Niepokojący, zdaniem NIK, był natomiast w latach 2016-2018 odpływ z jdr wykwalifikowanej kadry doradczej, głównie z powodu zbyt niskich wynagrodzeń. Izba zwraca też uwagę na to, że MRiRW nie kontrolowało jakości i przydatności udzielanych usług doradczych. Tymczasem jak wykazała NIK, wojewódzkie ośrodki doradztwa rolniczego nie dysponowały danymi o potencjalnych grupach odbiorców swoich ofert, trudno więc oczekiwać by były one adekwatne do potrzeb.
System doradztwa rolniczego w Polsce tworzą: Centrum Doradztwa Rolniczego w Brwinowie (CDR), 16 wojewódzkich ośrodków (WODR), izby rolnicze oraz prywatne firmy doradcze mające akredytację Ministerstwa Rolnictwa i Rozwoju Wsi. Oferowane przez nie usługi, w większości bezpłatne, to głównie szkolenia, działania informacyjne, upowszechnianie metod produkcji rolniczej, wsparcie w ubieganiu się o pomoc finansowaną ze środków krajowych i Unii Europejskiej (wypełnianie wniosków i innych dokumentów). Usługi te kierowane są przede wszystkim do rolników, ale także do właścicieli małych i średnich przedsiębiorstw prowadzących działalność na obszarach wiejskich oraz do mieszkańców tych terenów.
Zdaniem NIK, w badanym okresie jdr prawidłowo wykonywały usługi doradcze dotyczące ekonomiki i organizacji produkcji rolnej, a w ograniczonym stopniu usługi obejmujące obszar nowoczesnych technologii – brakowało powiązań działalności doradczej z nauką. Współpraca sektora badawczo – rozwojowego z jdr sprowadzała się do udziału pracowników naukowych w konferencjach, szkoleniach, pokazach, a także zagranicznych wyjazdach studyjnych organizowanych przez te jednostki.
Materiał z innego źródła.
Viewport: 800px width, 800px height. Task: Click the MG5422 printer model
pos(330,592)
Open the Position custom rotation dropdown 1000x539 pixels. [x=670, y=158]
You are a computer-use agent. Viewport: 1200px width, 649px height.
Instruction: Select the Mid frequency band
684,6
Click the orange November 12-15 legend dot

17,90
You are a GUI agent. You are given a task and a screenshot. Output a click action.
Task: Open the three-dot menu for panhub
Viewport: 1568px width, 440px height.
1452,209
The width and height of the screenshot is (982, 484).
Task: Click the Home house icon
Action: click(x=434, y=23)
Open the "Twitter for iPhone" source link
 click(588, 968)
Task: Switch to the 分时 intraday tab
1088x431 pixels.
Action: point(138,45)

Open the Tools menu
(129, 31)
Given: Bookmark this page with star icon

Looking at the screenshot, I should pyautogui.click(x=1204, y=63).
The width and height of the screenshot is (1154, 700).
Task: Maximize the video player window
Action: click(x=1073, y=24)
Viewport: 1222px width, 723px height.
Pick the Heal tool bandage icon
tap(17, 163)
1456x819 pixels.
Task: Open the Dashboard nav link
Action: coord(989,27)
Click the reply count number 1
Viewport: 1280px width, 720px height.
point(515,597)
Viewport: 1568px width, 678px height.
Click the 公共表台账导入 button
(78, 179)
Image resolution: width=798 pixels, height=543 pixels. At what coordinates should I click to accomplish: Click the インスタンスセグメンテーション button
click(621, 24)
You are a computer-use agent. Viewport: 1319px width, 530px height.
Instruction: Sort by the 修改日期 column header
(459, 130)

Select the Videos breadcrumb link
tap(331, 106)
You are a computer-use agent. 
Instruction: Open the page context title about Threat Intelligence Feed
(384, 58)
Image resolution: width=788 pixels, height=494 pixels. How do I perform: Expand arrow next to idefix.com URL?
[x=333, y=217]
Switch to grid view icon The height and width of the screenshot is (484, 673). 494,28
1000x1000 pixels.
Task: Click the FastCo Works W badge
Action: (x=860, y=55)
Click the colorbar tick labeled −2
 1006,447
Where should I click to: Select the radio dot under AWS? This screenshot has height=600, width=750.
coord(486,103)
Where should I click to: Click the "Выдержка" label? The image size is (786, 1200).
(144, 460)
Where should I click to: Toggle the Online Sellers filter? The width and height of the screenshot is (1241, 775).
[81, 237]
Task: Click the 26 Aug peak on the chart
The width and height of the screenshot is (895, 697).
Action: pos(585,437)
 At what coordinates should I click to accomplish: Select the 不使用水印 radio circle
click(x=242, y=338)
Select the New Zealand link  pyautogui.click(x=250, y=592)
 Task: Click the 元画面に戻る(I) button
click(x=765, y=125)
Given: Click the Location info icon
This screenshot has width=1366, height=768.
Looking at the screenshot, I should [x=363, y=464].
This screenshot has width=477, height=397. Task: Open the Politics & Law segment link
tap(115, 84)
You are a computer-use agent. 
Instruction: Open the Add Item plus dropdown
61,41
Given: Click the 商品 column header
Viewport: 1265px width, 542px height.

Efekty współpracy nie były weryfikowane i miały charakter czysto teoretyczny. Tymczasem dotacje w ramach Krajowej Sieci Obszarów Wiejskich przeznaczone na innowacje w rolnictwie i na obszarach wiejskich wyniosły w 2016 r. – 9,8 mln zł, w 2017 r. – 6,6 mln zł, a w 2018 r. – 7,2 mln zł.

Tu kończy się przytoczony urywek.